-- begin Records shown --

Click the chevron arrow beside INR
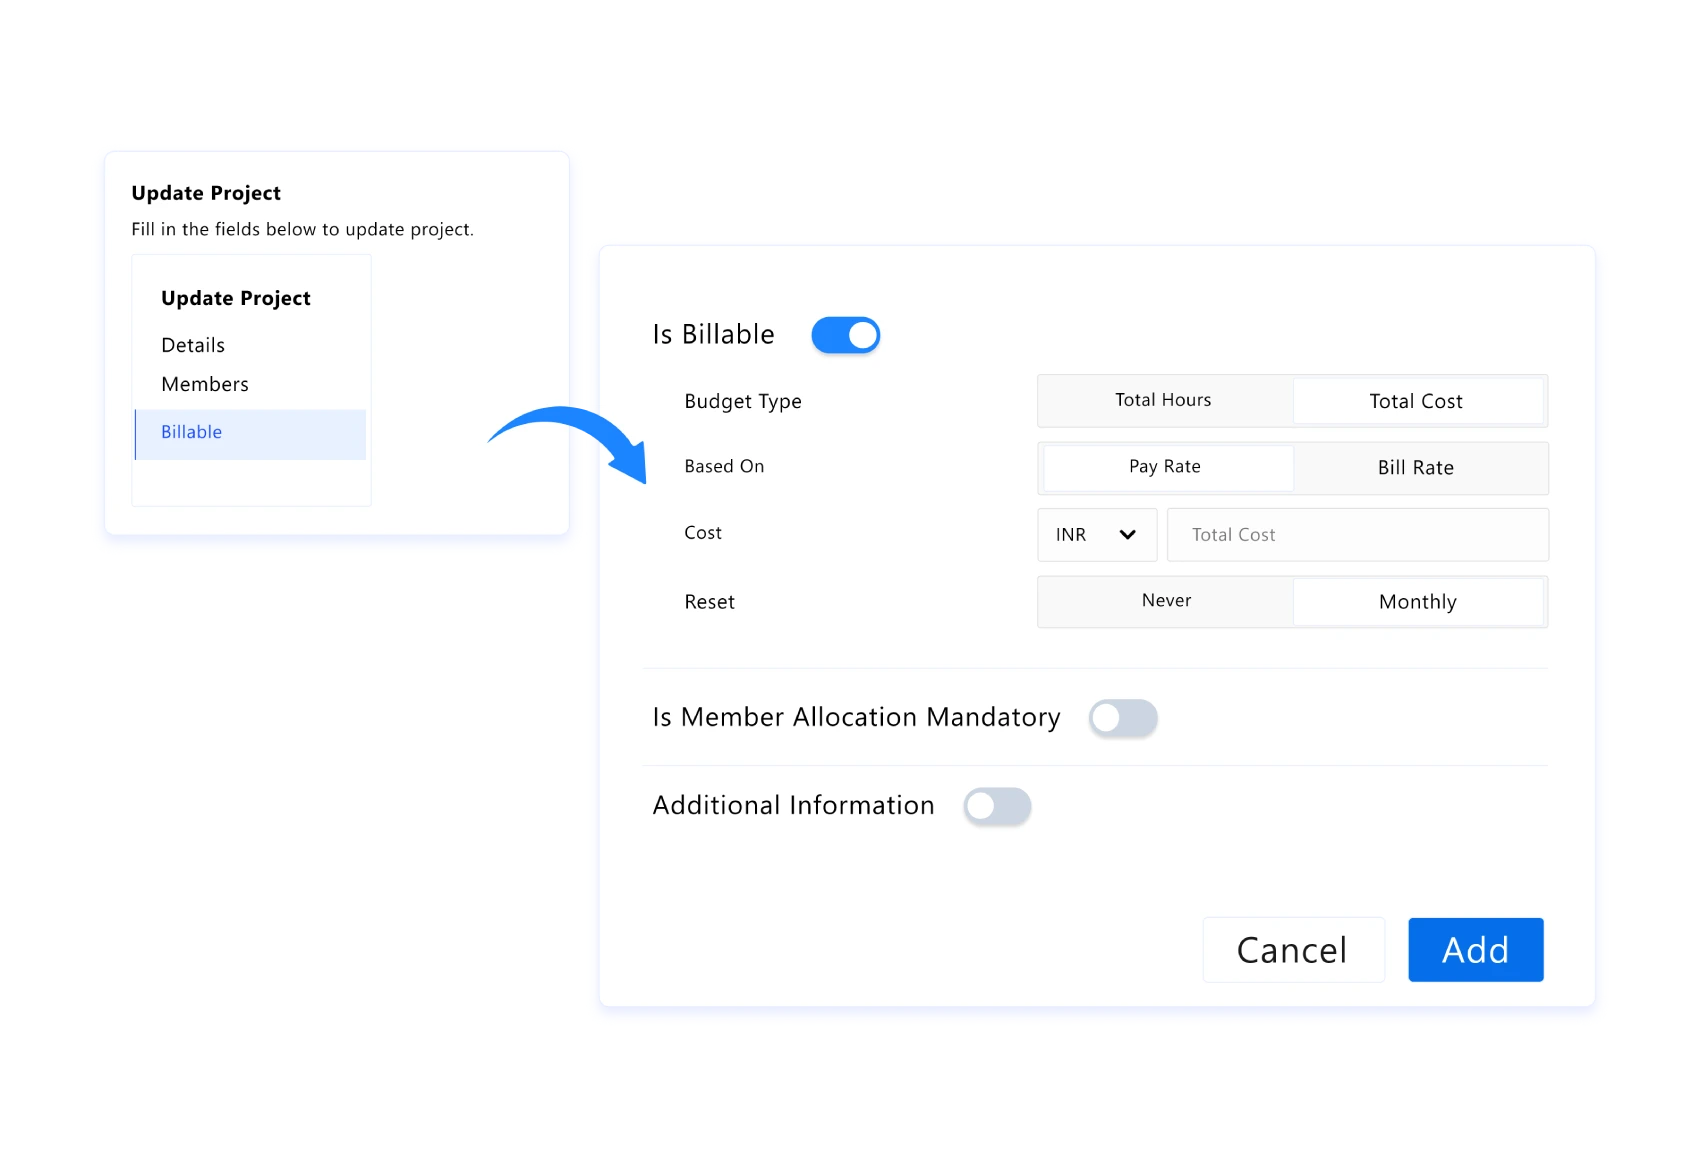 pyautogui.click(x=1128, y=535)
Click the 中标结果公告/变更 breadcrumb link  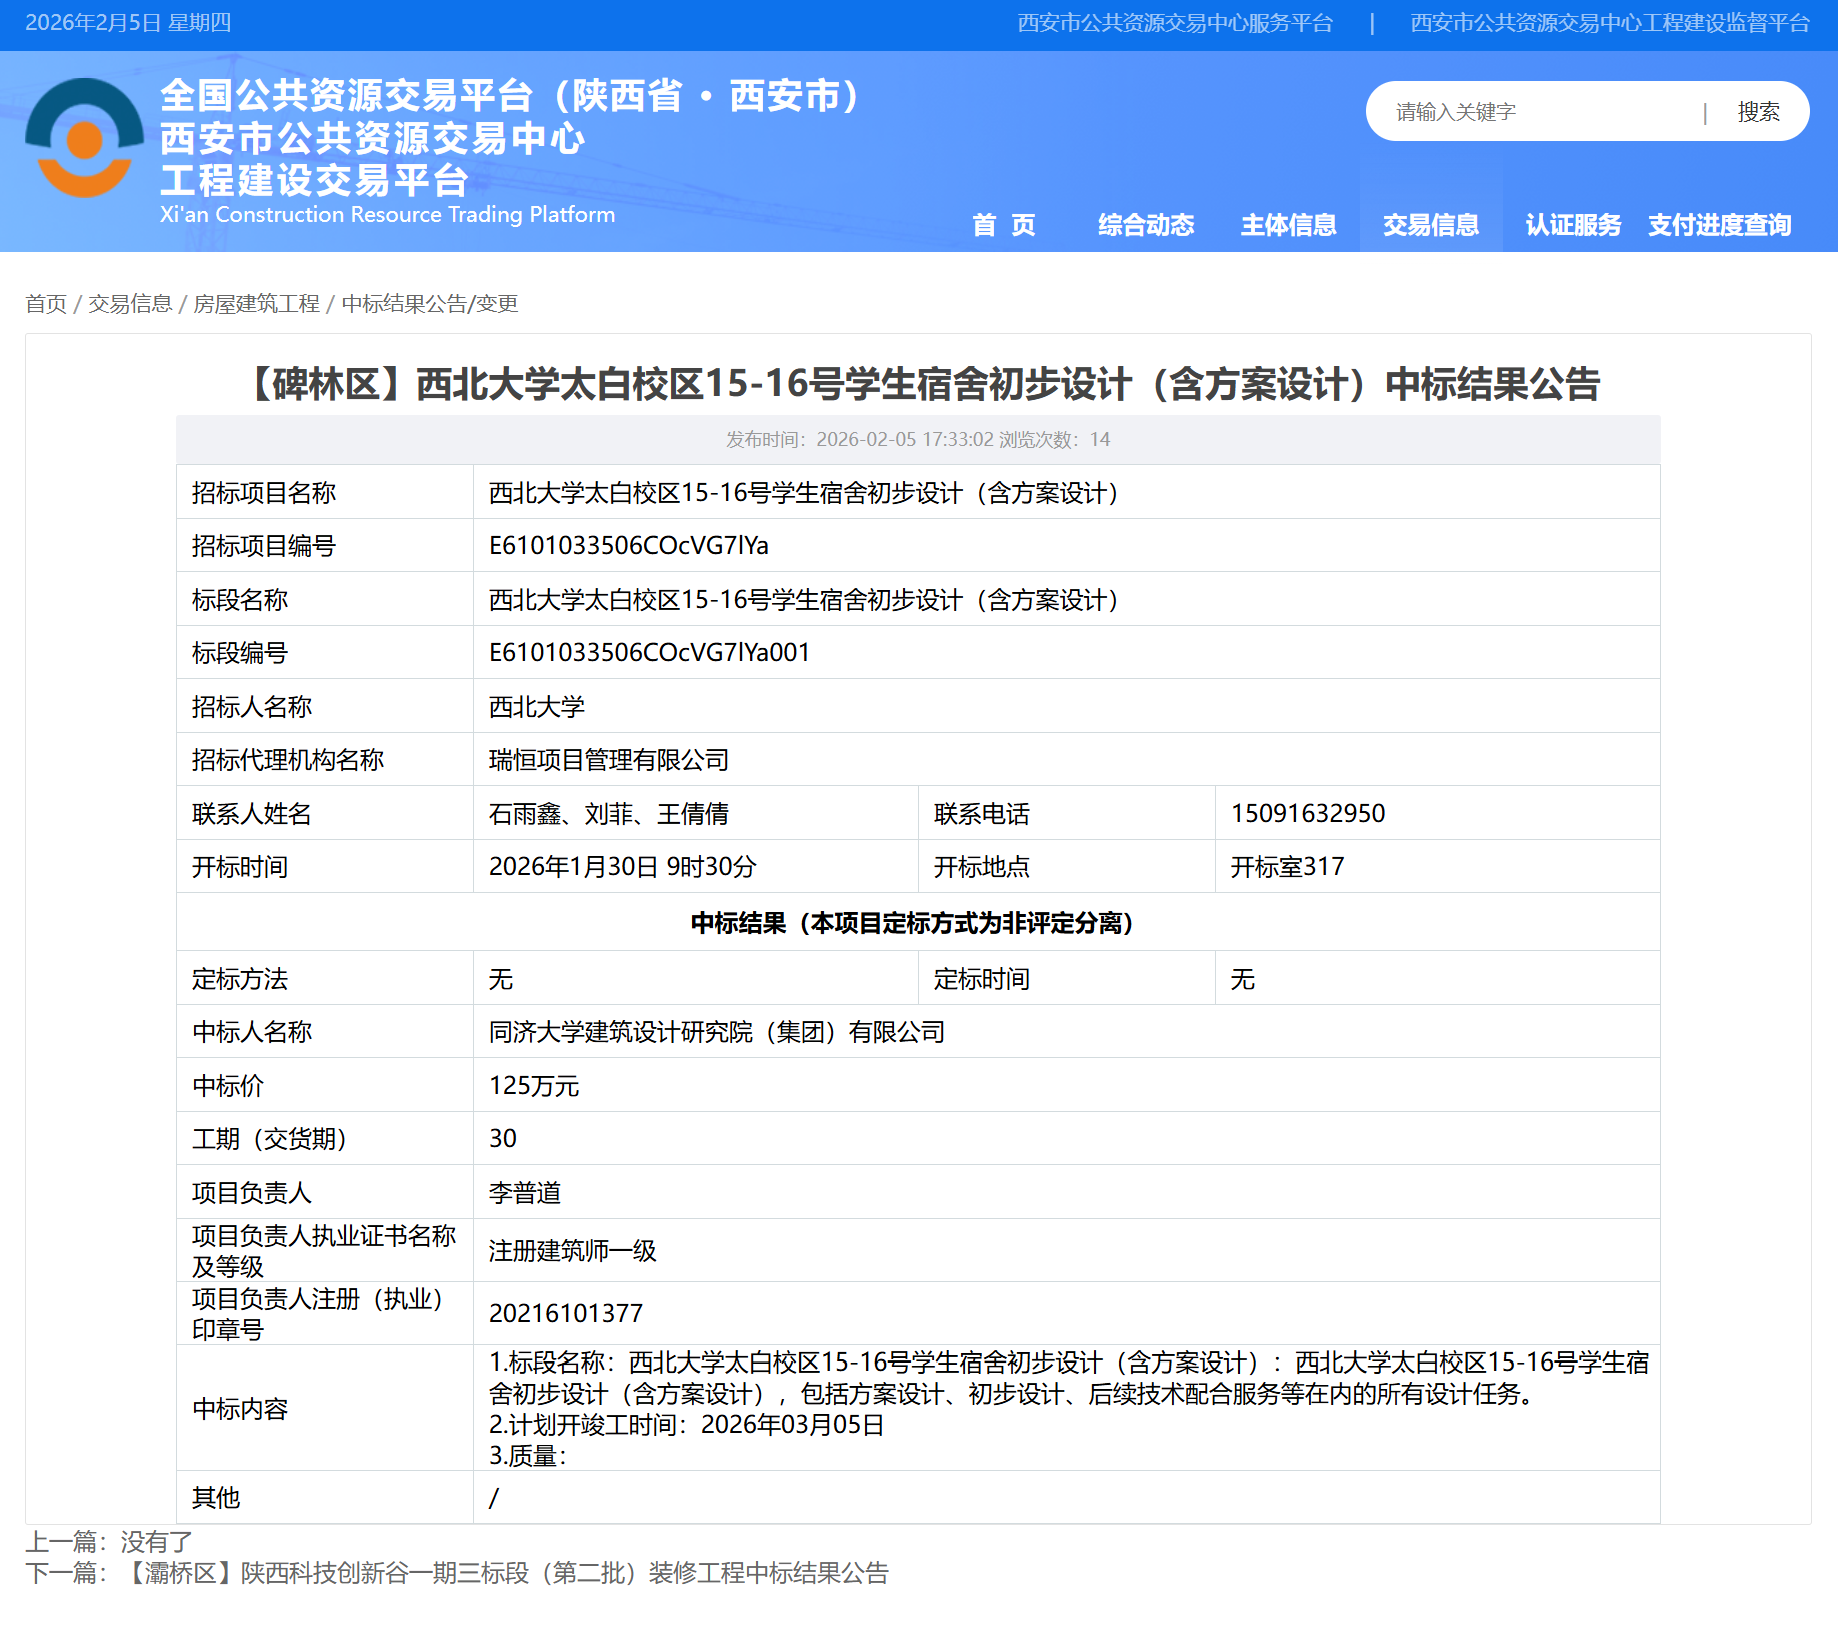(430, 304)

-- end Records shown --
-- begin Records shown --

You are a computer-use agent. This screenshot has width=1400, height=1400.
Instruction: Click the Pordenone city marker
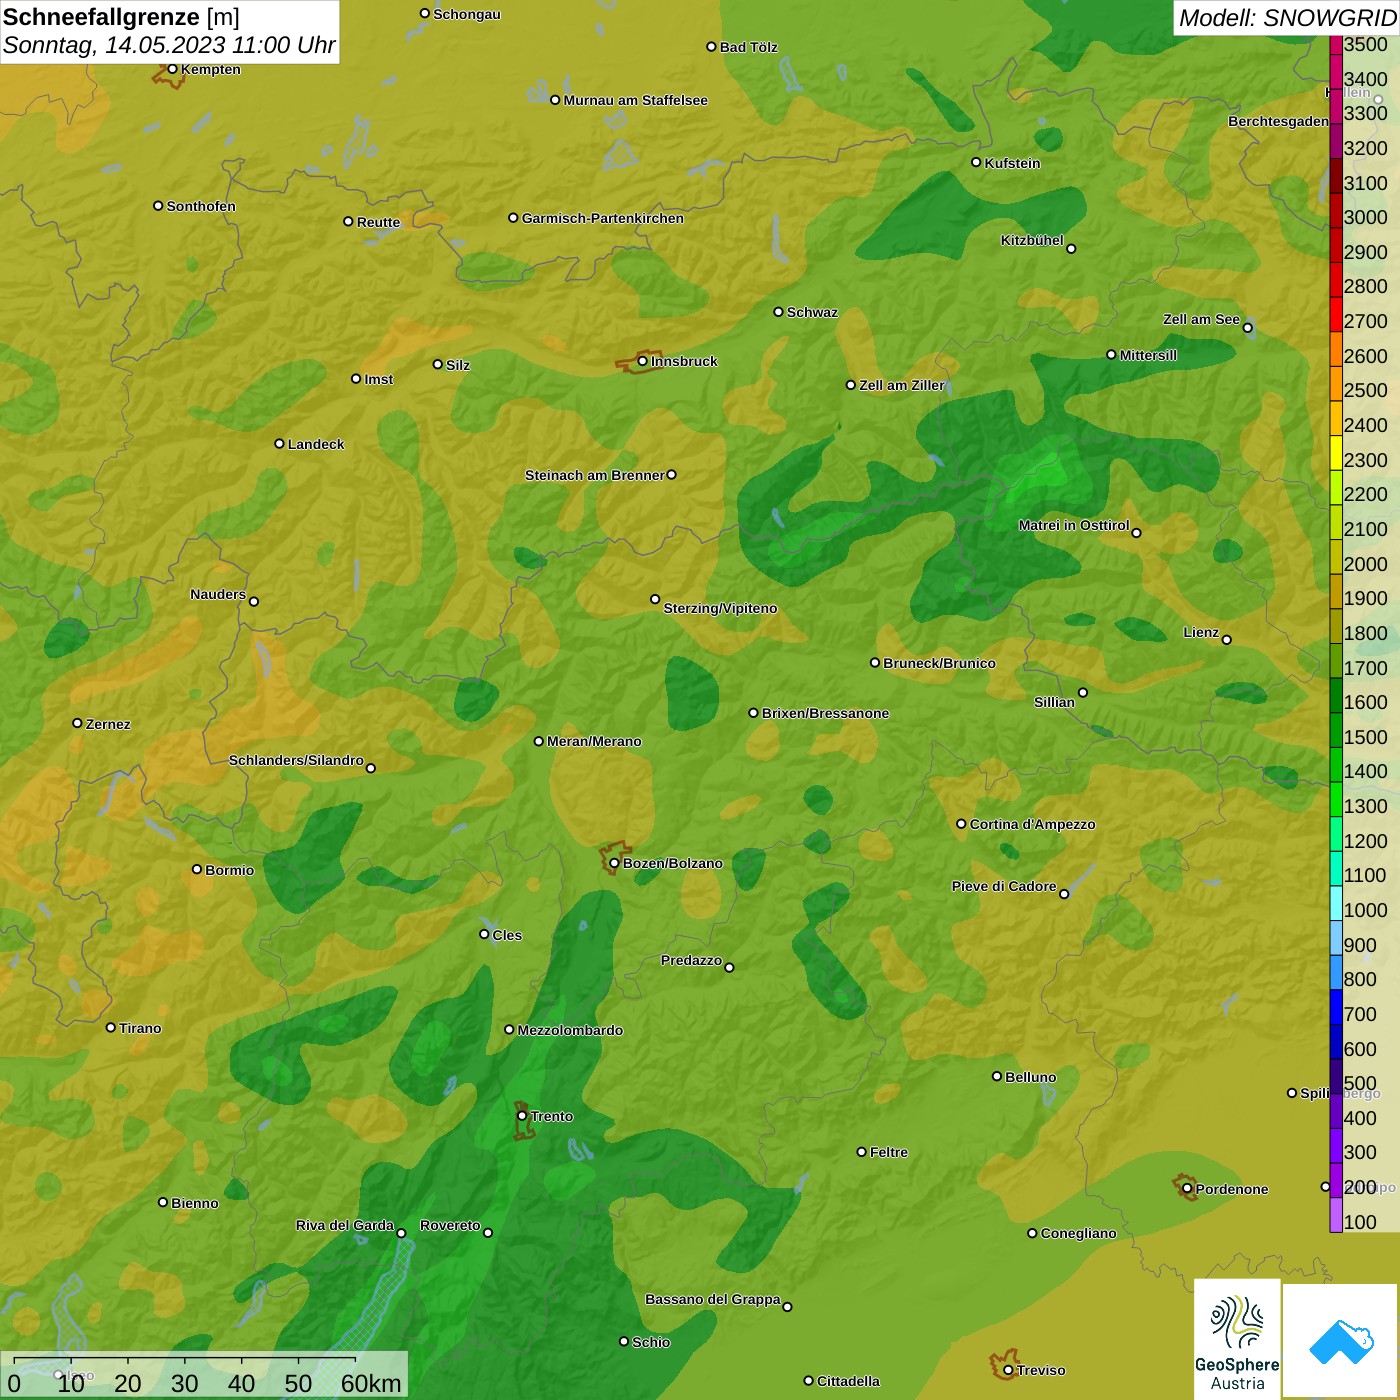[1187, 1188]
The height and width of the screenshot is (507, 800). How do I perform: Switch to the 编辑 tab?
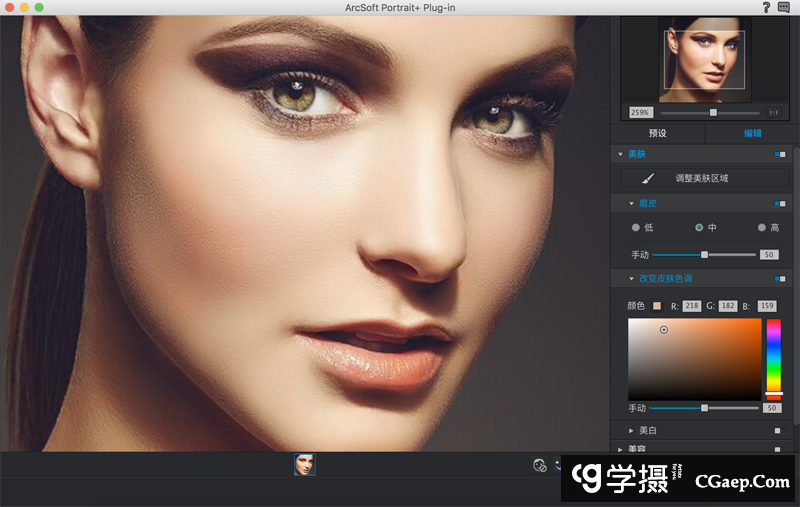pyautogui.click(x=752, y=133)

-- end Records shown --
-- begin Records shown --

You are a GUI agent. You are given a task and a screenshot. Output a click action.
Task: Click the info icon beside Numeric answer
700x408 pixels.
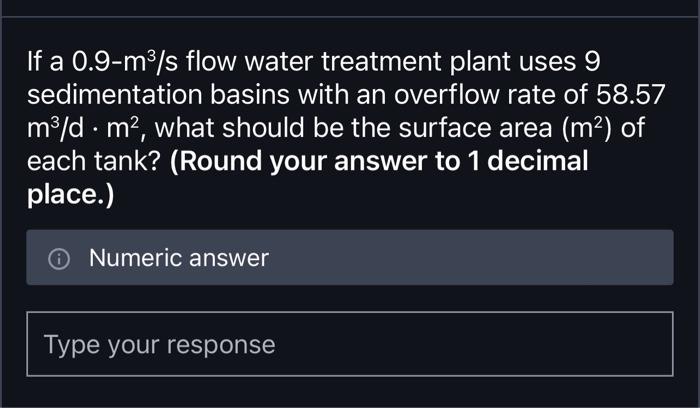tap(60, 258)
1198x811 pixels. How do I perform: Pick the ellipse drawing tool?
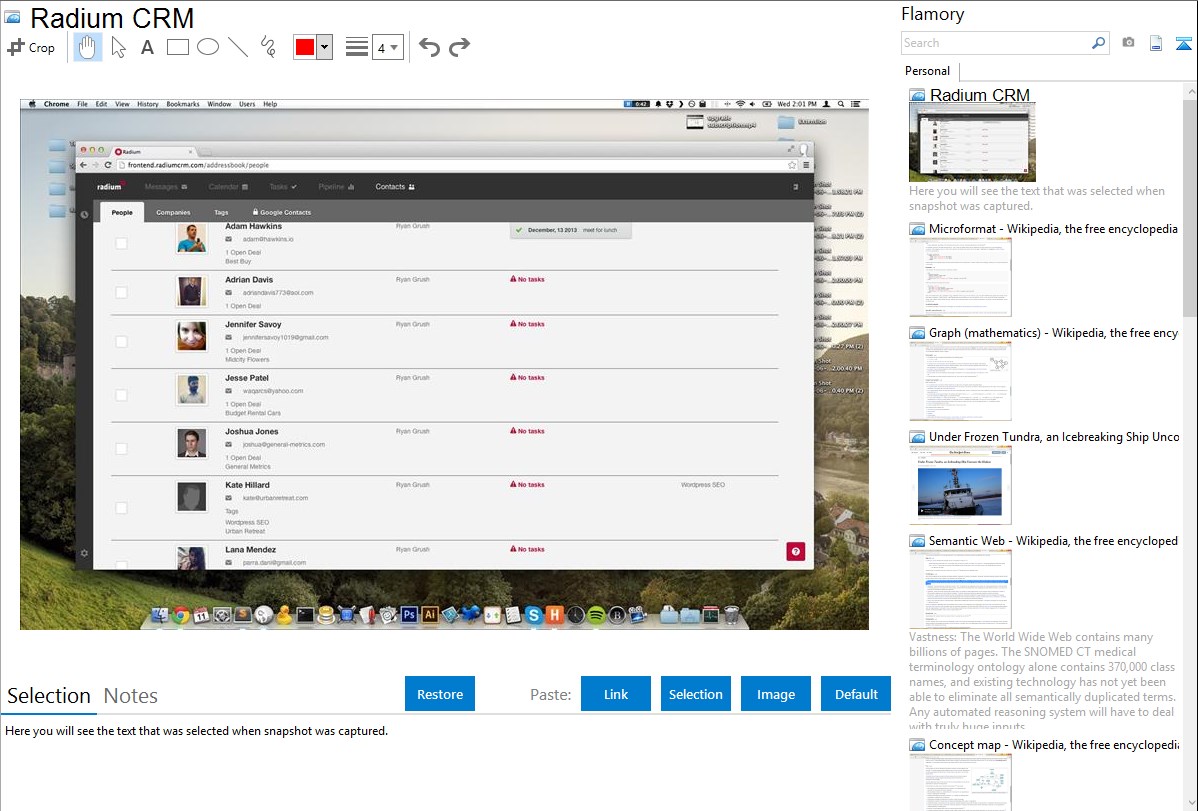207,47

-- end Records shown --

Reproduce the part of the listing that opens with the line containing "The height and" and closes with the line containing "pyautogui.click(x=752, y=133)", both included, shifting every coordinate in the answers by -129. Omit the pictures from your reply.

## Output of the task
The height and width of the screenshot is (507, 800). How do I perform: Switch to the 编辑 tab?
pyautogui.click(x=623, y=4)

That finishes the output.